Un jour, le roi décida de rendre visite aux habitants de son grand pays noir. Sans doute, en avait-il assez de voir tomber la pluie derrière les vitres de son palais et cherchait-il un peu de chaleur. Le roi se prépara donc à faire le voyage : il enfila son uniforme blanc, mit ses chaussures blanches, son képi et ses gants blancs et boucla autour de sa taille le ceinturon auquel était suspendue son épée. L'épée dans un fourreau était une partie très importante du costume royal : elle rappelait à tout le monde que le roi était le roi, même si tout le monde le savait déjà. C'était comme la couronne que les rois du temps jadis portaient sur la tête.

 

(Ill. : l'épée royale, avec cordon et passementerie, fourreau et ceinturon.)

Le roi blanc prit l'avion pour le pays noir.

 

(Ill. : une carte géographique (muette), continents blanc et noir, trajet par avion de la compagnie, BASANE.)

 

Après plusieurs heures de vol, il débarqua sur l'aéroport de la capitale où il fut accueilli par la population, une fanfare, des danseurs en costumes et bien sûr, les notables du pays.

 

(Ill. : Aéroport : danseurs - images Belgavox -, fanfare, notables…)

Puis, le roi monta à l'arrière d'une limousine noire et, s'y tenant debout, bien droit, parcourut lentement les avenues noires de monde, en saluant la foule de la main, sous un soleil de plomb. 

(Ill. : le roi blanc, lunettes noires, debout dans la limousine. A l'arrière plan, le monde derrière les barrières Nadar.)

Soudain, un homme fendit la foule, se précipita vers la limousine du roi et lui enleva son épée... Le fourreau royal était vide, le visage du roi, livide. Brandissant au dessus de sa tête l'épée dont la lame brillait comme un soleil, l'homme s'encourut et disparut dans la foule. Le cortège royal poursuivit son parcours à travers la ville, mine de rien…

(Ill. : l'homme - grand, mince, en costume foncé - l'épée à la main, courant le long de la limousine, l'air ravi.)

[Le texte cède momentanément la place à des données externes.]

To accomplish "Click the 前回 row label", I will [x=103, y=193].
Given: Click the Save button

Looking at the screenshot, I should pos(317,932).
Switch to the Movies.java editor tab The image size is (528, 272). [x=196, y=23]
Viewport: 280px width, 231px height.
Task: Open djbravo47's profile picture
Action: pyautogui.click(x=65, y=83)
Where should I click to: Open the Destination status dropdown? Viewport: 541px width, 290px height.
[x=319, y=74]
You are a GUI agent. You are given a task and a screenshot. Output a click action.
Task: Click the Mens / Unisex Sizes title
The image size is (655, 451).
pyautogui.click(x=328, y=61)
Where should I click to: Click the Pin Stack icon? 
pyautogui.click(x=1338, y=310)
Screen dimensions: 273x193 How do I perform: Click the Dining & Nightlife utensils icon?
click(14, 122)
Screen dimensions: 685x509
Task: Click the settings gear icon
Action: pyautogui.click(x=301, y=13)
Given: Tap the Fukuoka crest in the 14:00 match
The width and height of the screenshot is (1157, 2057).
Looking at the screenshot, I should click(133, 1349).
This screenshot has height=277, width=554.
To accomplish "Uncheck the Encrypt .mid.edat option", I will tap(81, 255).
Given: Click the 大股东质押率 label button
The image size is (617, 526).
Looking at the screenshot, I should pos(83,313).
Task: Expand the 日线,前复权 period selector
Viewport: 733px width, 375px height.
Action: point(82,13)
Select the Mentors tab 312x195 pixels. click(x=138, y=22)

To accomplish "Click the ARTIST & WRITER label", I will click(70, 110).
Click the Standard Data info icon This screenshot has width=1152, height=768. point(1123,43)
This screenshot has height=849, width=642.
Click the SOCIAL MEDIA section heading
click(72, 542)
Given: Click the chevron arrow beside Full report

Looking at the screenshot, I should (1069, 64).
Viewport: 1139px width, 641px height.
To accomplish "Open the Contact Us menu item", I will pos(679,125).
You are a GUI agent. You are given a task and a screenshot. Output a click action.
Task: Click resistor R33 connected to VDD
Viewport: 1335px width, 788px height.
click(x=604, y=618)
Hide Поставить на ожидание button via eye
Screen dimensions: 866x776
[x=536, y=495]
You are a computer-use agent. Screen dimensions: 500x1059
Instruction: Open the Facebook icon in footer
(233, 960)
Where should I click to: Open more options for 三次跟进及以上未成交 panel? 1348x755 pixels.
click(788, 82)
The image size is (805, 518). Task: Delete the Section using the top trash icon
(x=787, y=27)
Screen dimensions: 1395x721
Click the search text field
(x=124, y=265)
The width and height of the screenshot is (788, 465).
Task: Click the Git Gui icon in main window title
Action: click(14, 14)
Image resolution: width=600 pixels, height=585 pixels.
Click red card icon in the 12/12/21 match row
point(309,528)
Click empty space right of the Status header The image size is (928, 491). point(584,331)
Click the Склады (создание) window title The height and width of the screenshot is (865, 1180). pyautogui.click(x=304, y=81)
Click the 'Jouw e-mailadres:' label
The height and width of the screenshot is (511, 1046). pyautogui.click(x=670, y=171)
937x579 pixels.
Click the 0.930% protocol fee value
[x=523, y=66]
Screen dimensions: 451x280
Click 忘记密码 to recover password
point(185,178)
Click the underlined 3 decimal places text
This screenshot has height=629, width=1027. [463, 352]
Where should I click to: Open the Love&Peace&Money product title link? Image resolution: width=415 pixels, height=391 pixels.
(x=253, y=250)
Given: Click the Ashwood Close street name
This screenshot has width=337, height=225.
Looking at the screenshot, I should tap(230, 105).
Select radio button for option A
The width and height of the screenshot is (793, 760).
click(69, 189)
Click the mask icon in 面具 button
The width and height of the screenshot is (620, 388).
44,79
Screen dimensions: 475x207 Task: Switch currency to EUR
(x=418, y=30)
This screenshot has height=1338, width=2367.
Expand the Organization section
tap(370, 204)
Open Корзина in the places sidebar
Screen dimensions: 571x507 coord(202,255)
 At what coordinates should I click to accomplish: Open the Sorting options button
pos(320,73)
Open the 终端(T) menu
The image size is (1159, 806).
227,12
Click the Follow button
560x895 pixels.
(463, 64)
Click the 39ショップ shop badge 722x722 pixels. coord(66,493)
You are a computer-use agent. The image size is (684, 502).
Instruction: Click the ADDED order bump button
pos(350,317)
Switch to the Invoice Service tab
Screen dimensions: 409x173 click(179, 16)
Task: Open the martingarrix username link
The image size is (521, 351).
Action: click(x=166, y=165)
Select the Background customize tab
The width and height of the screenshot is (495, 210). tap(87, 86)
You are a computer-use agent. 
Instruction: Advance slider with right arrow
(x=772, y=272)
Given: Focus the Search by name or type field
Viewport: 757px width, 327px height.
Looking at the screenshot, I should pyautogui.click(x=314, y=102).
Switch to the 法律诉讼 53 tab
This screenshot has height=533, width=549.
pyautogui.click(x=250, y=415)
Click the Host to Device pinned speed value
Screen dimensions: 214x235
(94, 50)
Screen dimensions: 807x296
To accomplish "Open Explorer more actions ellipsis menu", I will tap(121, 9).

L'événement suscita un tollé au pays blanc. L'indignation était à son comble et la presse n'avait pas de mots assez forts pour condamner l'affront fait au royal visiteur. On parla d'acte de lèse-majesté, de sauvagerie, de barbarie, d'immaturité caractérisée. Son auteur ayant été arrêté, on escomptait que la justice de son pays rende un verdict d'une sévérité exemplaire.

Au pays noir, que ce soit dans les grandes villes ou dans les plus petits villages de la forêt, on en parlait beaucoup aussi. Celui qu'on appelait le vieux informa un soir ses amis que le grand frère qui s'était emparé de l'épée du roi avait été relâché et qu'il vivait dans son village natal au bord du grand fleuve. Il ajouta qu'un petit musée allait lui être consacré, en hommage à son geste. La nouvelle plongea l'assemblée dans la joie, chacun y alla de son commentaire. "Quelle bravoure !..." "Y aura-t-il une photo du grand frère dans le musée ?..." "L'épée y sera-t-elle exposée ou faudra-t-il la rendre au pays blanc ?..." "Un chef sans épée, est un chef sans pouvoir !..." "Le message est clair !..."

(Ill. : joyeuse palabre dans un village de la forêt.)

Le vieil homme qui me raconta cette histoire ajouta que l'épée n'a jamais été retrouvée et que le grand frère était électricien de son état. Fiat lux !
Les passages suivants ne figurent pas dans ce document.